Closed eflumerf closed 2 years ago
Comment by @bieryAtFnal on 2019-08-07 21:38:14
I believe that this is related to running with Autodetect or Shmem transfer mode.
Shmem_transfer gets its default value of the number of buffers to use from the TransferInterface base class. And, that default value is 10.
So, in a mediumsystem_with_routing_master test run with EB buffers set to 20, when an EB is killed, component01 thinks that there are 20 buffers available in each of the EBs (including the one that was killed). So, it dutifully tries to send 20. But, once the EB dies, there may have been 20 buffers inside that EB, but the Shmem_transfer that the BoardReader is using to interface with it only has 10 buffers. So, the attempt to send the 11th event after the crash hangs forever.

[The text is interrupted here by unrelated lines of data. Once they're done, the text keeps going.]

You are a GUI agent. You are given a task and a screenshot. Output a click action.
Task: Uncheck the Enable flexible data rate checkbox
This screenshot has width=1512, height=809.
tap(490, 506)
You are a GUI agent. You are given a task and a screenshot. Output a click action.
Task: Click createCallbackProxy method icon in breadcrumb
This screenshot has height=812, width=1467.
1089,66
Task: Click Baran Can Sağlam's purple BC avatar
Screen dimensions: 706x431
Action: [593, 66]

It seems like Shmem_transfer either needs to know about the health of the reading process or maybe have a timeout on the write.
This issue may be related to a different one (that I've been trying to document for some time) in which an EventBuilder that is receiving fragments via the Shmem_transfer can't be restarted. I haven't filed that Issue yet, and I will at some point. In the meantime, there are hints of that problem in the tests that I describe on 01-Aug in Redmine Issue 21621.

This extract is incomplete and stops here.